Genetic analysis is heavily dependent on data, a larger data set will provide a more accurate estimation of genetic parameters, but the costs used in getting the data will also be increased. No research yet has provided the evidence that appropriate sample size is required for genetic analysis. Due to the measuring procedure is complicated for transcription traits and the high cost, the sample size used in genetic analysis is usually not large. For example, Aykanat et al. (2012) used a data set including 48 families and 192 individuals to partition the transcription variation of four cytokine genes into additive genetic, nonadditive genetic, and maternal components in Chinook salmon Oncorhynchus tshawytscha. In our study, we used 23 full sibling families to estimate the genetic parameters of 12-month- and 15-month-old clams' transcription traits. The results showed that there was no significant differences in additive genetic effects and sire-by-dam interaction effects between two growth stages (Wilcoxon signed-rank test P=0.31, P=0.13), which indicated that the genetic variance components of gene expression traits were relatively stable during short-term growth. However, the estimation of heritability in our study was accompanied by high standard error, which are likely associated with low sample sizes, and possibly resulted in our failure to detect significant low-to-moderate heritabilities (Table 3). Nevertheless, we observed significant additive effects in BIRC7, which might be valuable in the genetic improvement of Vibrio resistance in artificial selection approaches.

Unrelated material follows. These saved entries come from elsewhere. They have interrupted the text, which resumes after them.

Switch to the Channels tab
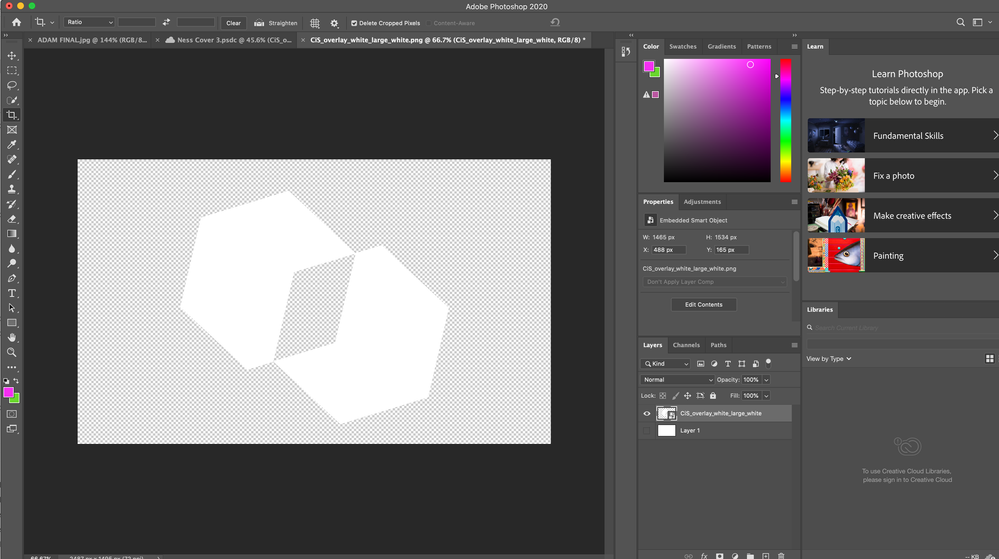Image resolution: width=999 pixels, height=559 pixels. [x=686, y=345]
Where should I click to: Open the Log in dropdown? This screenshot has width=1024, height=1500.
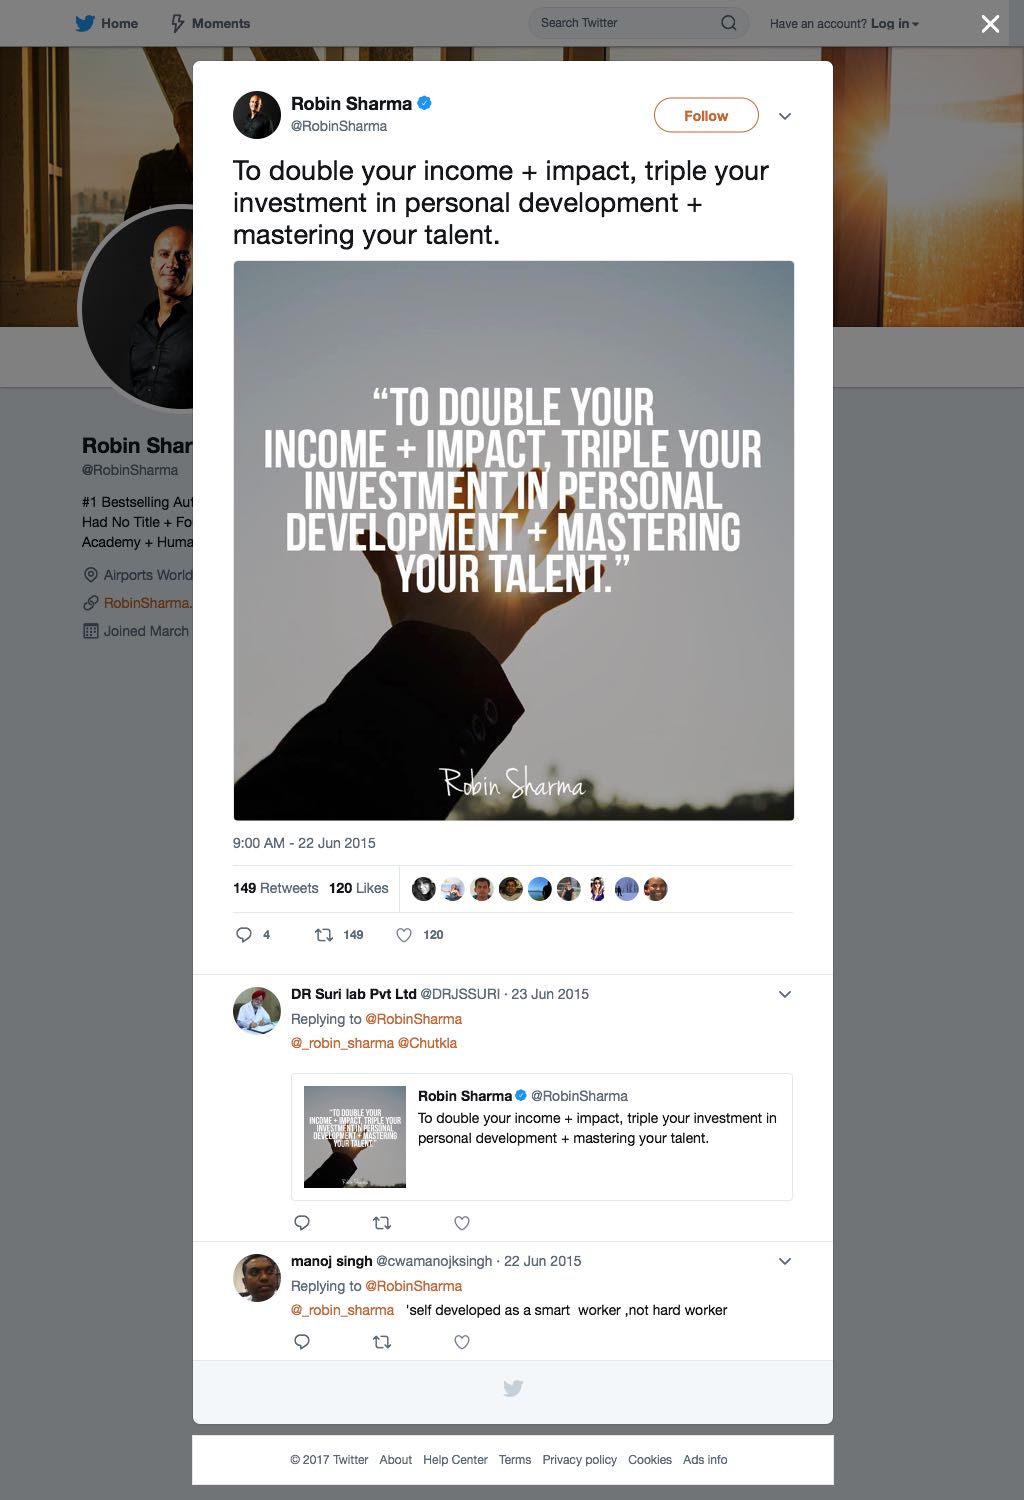tap(894, 23)
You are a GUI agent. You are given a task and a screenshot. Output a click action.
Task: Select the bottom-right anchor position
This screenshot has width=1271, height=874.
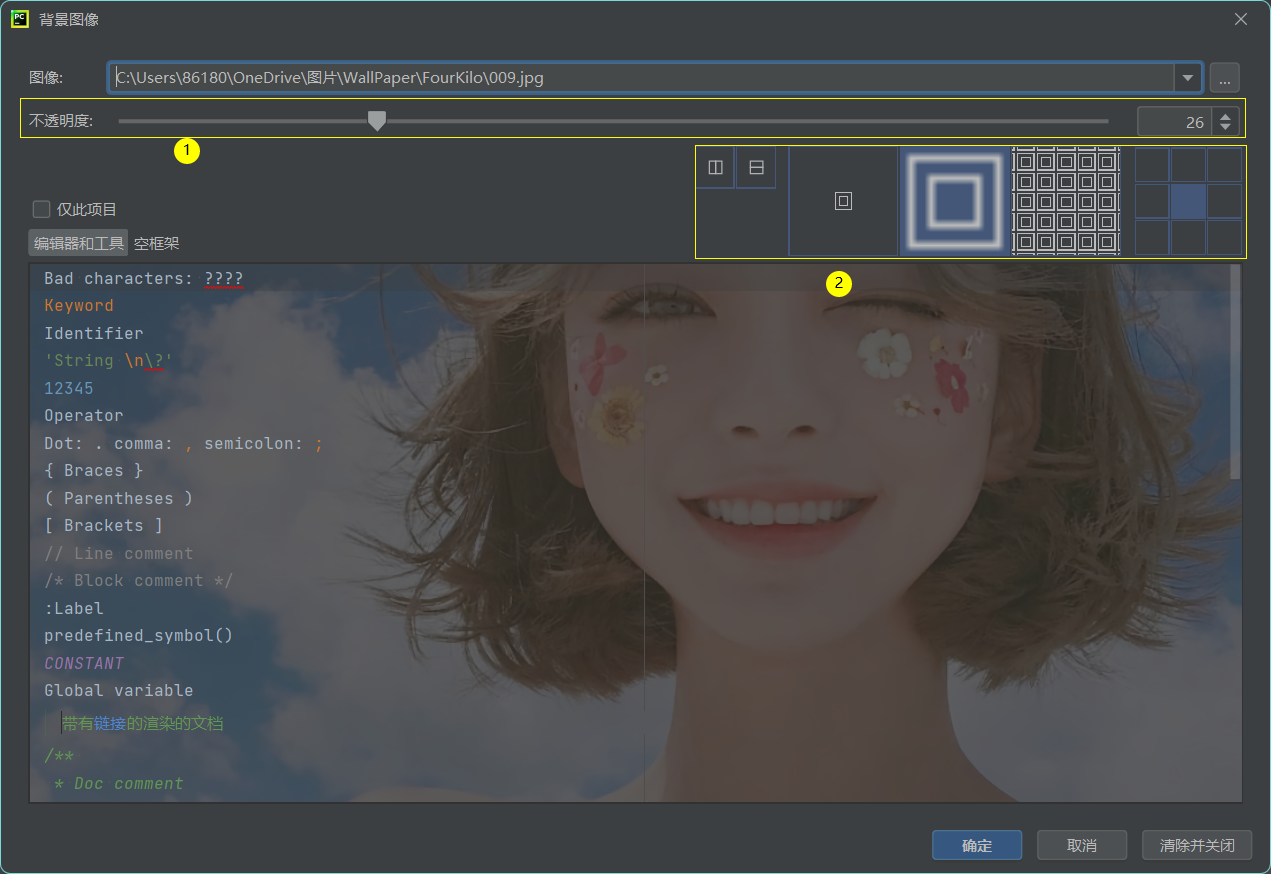click(1224, 238)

Animals are frequently faced with trade-offs between growth and mortality rates. Enhancement of disease resistance may become with compromise in growth traits. For instance, Yáñez et al. (2016) has reported a significant negative genetic correlation between resistance against Piscirickettsia salmonis and harvest weight in coho salmon. Furthermore, a slightly negative genetic correlation between resistance to vibriosis and harvest weight was found in Atlantic cod (Bangera et al., 2011). These results suggest that selective breeding for faster growth may have a negative effect on disease resistance in these species. Conversely, a significant positive genetic correlation between resistance to fish pasteurellosis and body length was reported in the gilthead sea bream (Antonello et al., 2009), which may be due to resistant individuals experiencing superior growth. Additionally, genetic correlations that are not significantly different from zero have also been found between disease resistance and harvest weight in some aquatic species (Silverstein et al., 2009; FloresMara et al., 2017). Results of these studies suggest that genetic correlations between disease resistance and growth of different species are not uniform. Therefore, genetic correlation must be evaluated case by case in practical breeding. In this study, we found that there is no significant genetic correlation between Vibrio resistance-related gene BIRC7 and body sizes. Our results indicate that variation in gene transcription could help the genetic improvement of Vibrio resistance and will not influence body size in M. petechialis.

5 CONCLUSION

In conclusion, our results first demonstrate the variation in the expression of the Vibrio resistancerelated BIRC7 gene in M. petechialis is heritable, indicating the feasibility of improving this trait by artificial selection. Moreover, no significant genetic correlation is detected between the Vibrio resistancerelated BIRC7 gene and body sizes, suggesting that artificial selection for Vibrio-resistance will not influence body size in M. petechialis.

6 DATA AVAILABILITY STATEMENT

Data sharing not applicable to this article as no datasets were generated or analyzed during the current study. All data generated and/or analyzed during this study are included in this published article.